| EXCERPTED TEXT |
________

From this matrix 'rationalization complexes' arise from the intersections of the world dimension and the orientation dimension. These are seen as possible points where reasonable comments can be made and points of both unity and distinction. In this schema, the following are "rational complexes": aesthetics (expressions to the physical world), science (constatives to the physical world), institutions (constantives to the social world), laws (regulatives in the social world), morals (regulatives to the individual world) and senses (expressions to the individual world). In addition the following “irrationalisable complexes” can be elaborated, that is metaphysics (regulatives to the physical world), cultures (expressives to the social world) and personalities (constatives to the individual world).




























Orientations/Worlds


1. Physical


2. Social


3. Individual

    

1. Constantive


Science


Institutions


Personalities


2. Regulative


Metaphysics


Laws


Morals


3. Expressive


 Aesthetics


Cultures


Senses

To see why these are 'irrationalisable' consider making statements to this world and discovering how they breach the pragmatics of ordinary everyday life. A regulative statement to the physical world 'It is evil that the storm occurred', 'Culture X is more beautiful than Culture Y', 'It has been predicted that Citizen Jane will do action 'B'”.

________

| TO DO |
Reproduce word for word the stretch of the passage on rationalization complexes from "From this matrix" through "(constatives to the individual world).". The data that comes next is separate material, apart from the passage on rationalization complexes.

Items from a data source
________

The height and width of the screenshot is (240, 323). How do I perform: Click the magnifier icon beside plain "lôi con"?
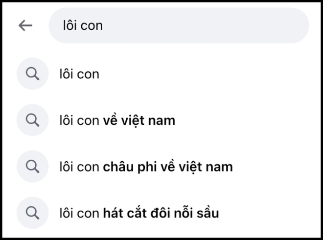click(x=33, y=74)
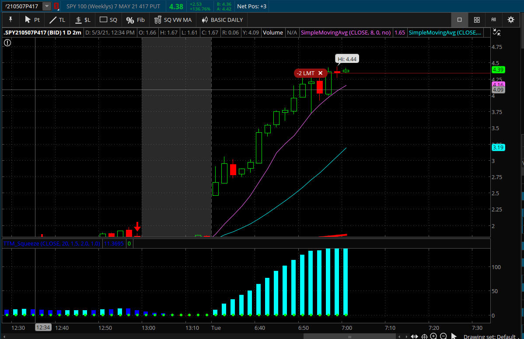Open the symbol selector dropdown arrow
524x339 pixels.
click(46, 7)
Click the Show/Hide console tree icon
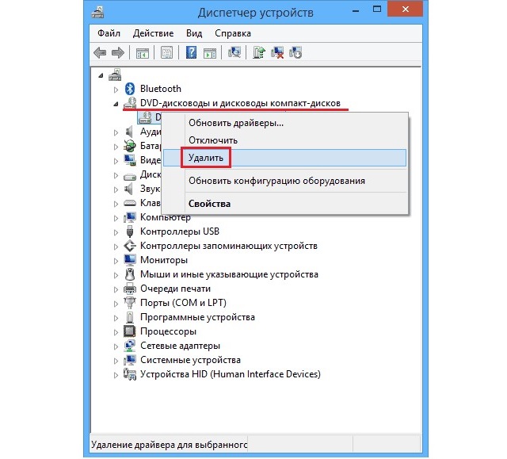This screenshot has height=459, width=507. 143,53
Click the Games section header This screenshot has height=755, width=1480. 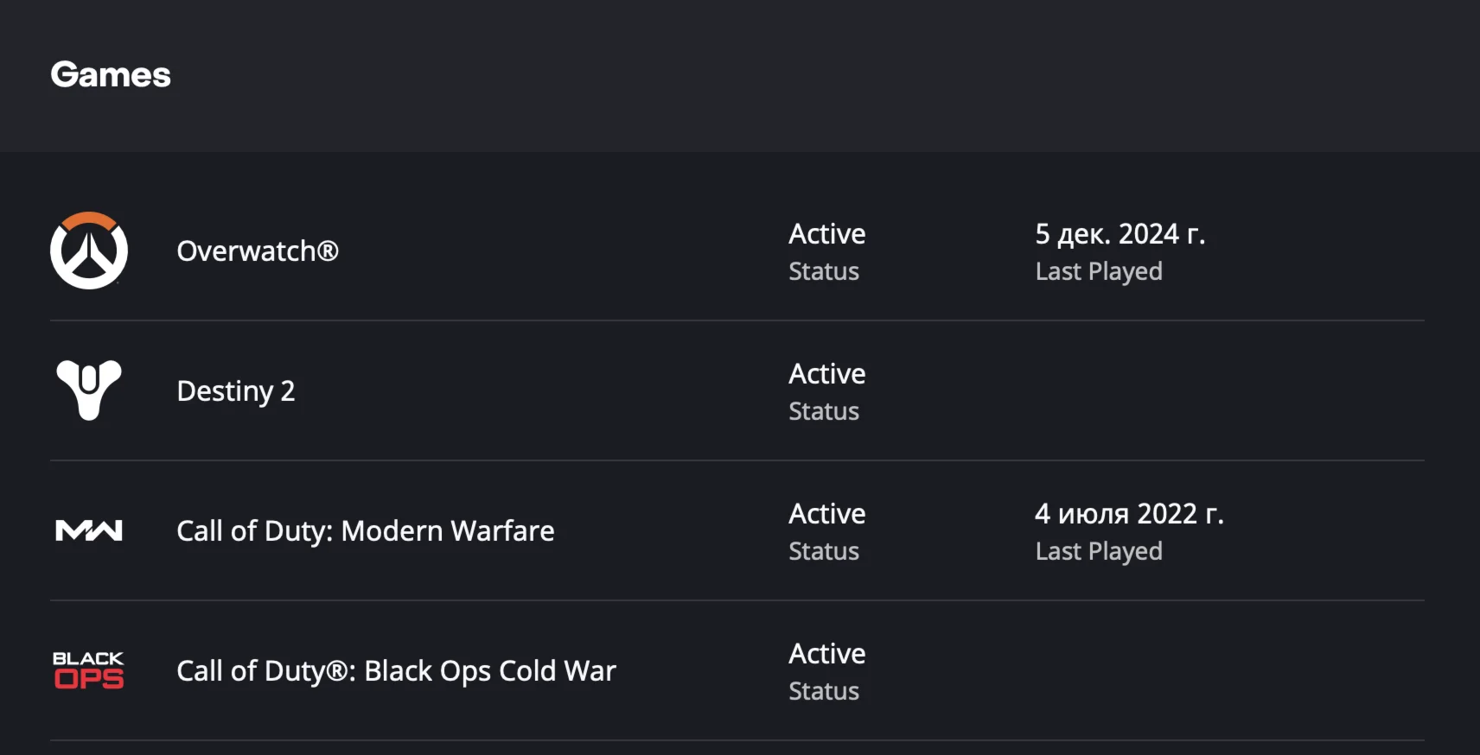tap(111, 74)
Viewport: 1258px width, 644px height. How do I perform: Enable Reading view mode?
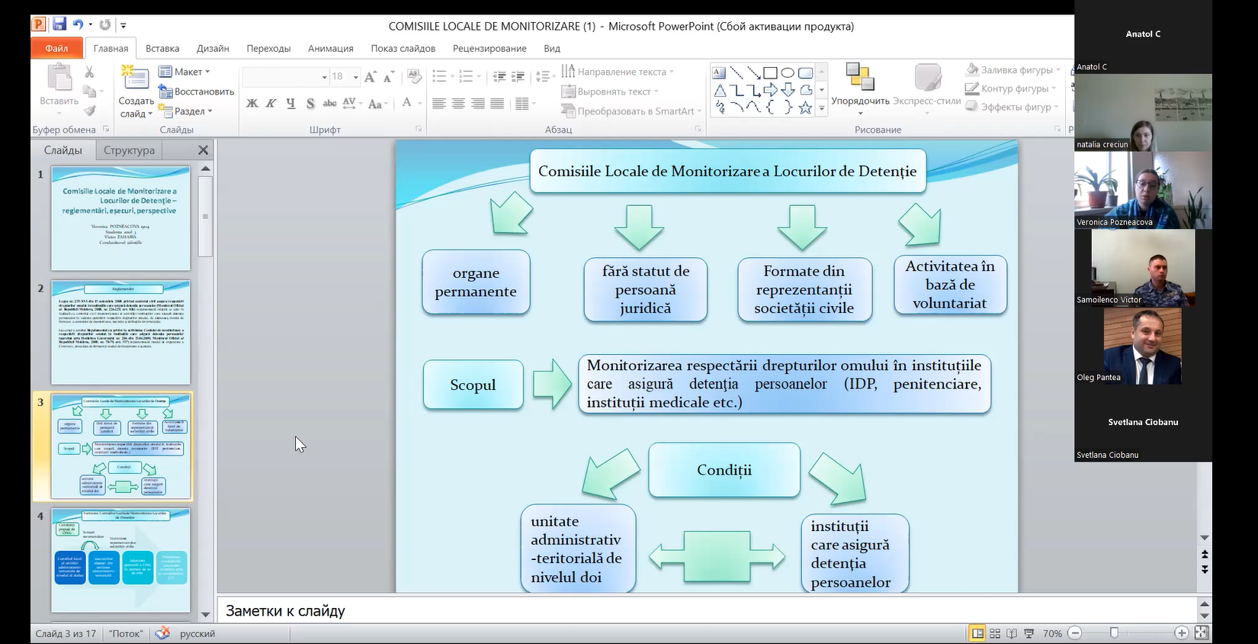pos(1012,633)
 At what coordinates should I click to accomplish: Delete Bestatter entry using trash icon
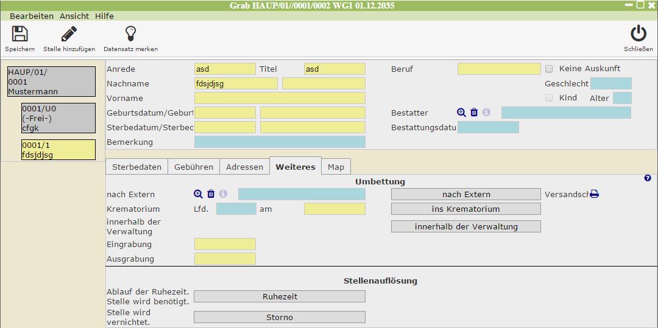tap(474, 113)
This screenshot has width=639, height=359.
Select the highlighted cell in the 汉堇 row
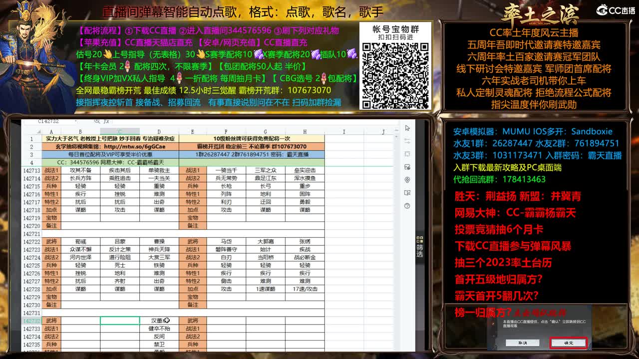pos(120,321)
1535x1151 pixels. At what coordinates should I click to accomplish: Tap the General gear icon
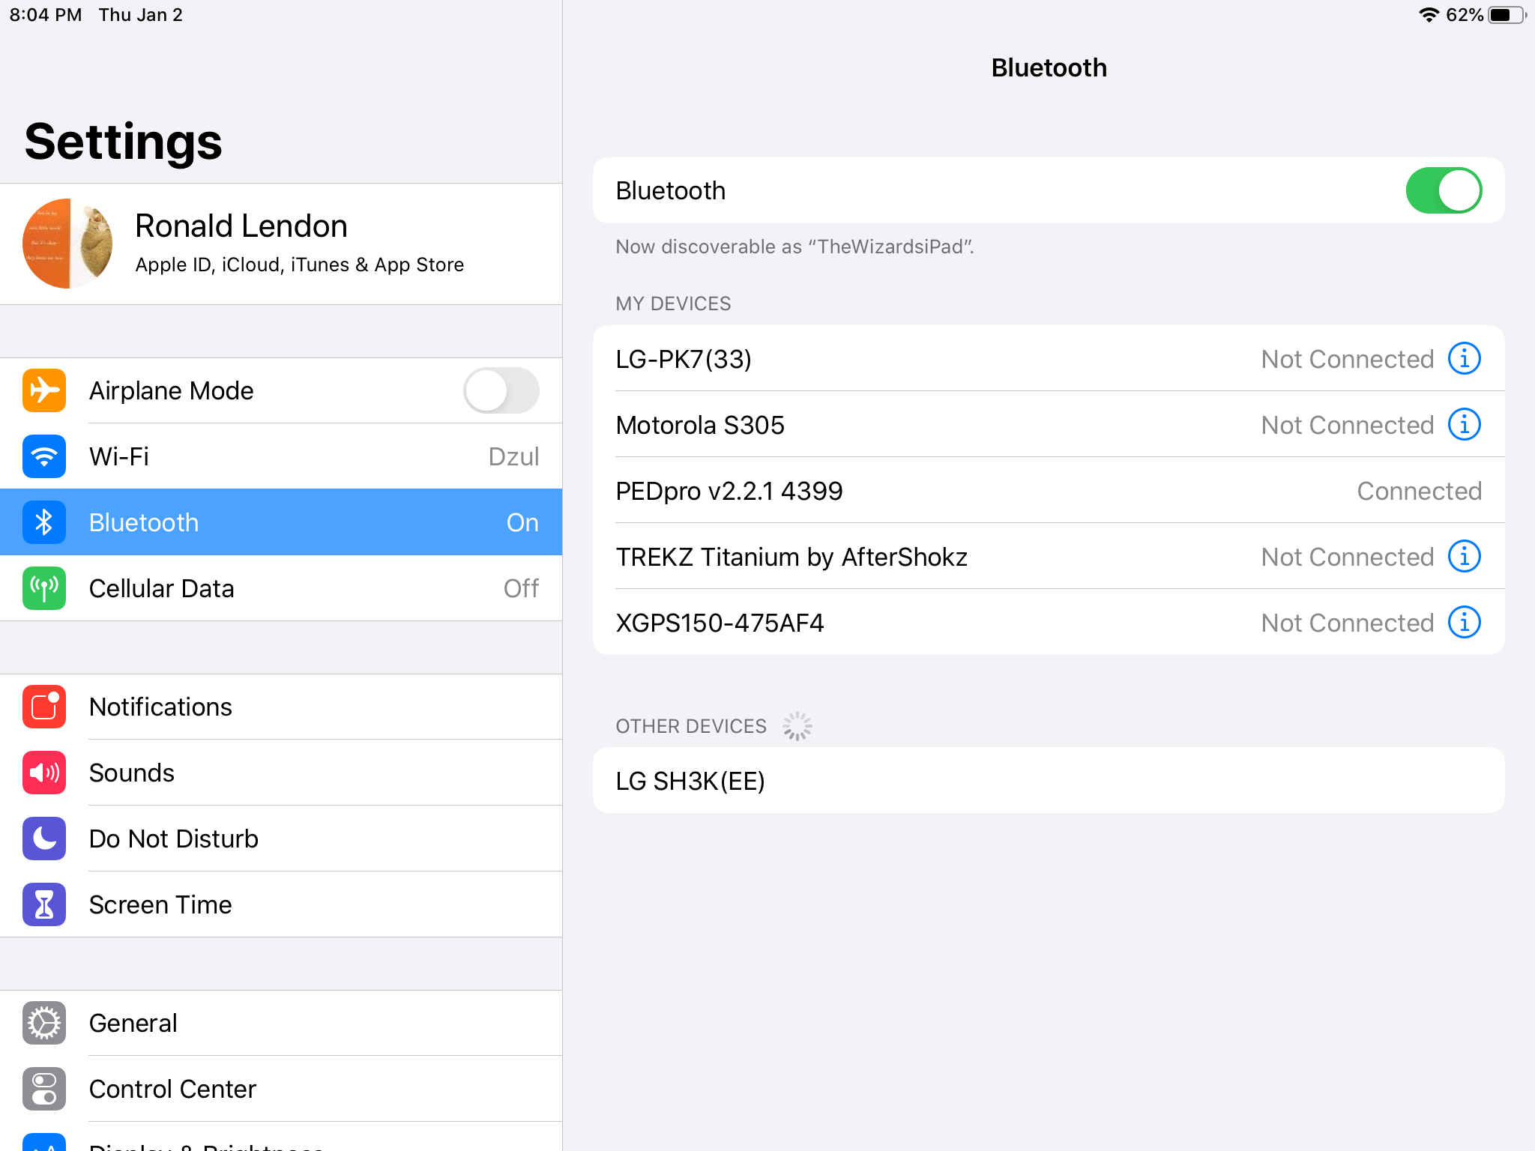(x=44, y=1023)
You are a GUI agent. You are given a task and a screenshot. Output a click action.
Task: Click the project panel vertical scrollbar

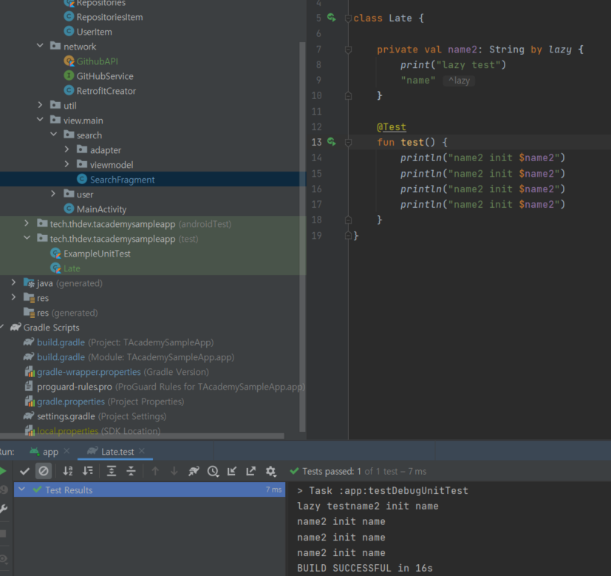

________

| THE ANSWER |
From this matrix 'rationalization complexes' arise from the intersections of the world dimension and the orientation dimension. These are seen as possible points where reasonable comments can be made and points of both unity and distinction. In this schema, the following are "rational complexes": aesthetics (expressions to the physical world), science (constatives to the physical world), institutions (constantives to the social world), laws (regulatives in the social world), morals (regulatives to the individual world) and senses (expressions to the individual world). In addition the following “irrationalisable complexes” can be elaborated, that is metaphysics (regulatives to the physical world), cultures (expressives to the social world) and personalities (constatives to the individual world).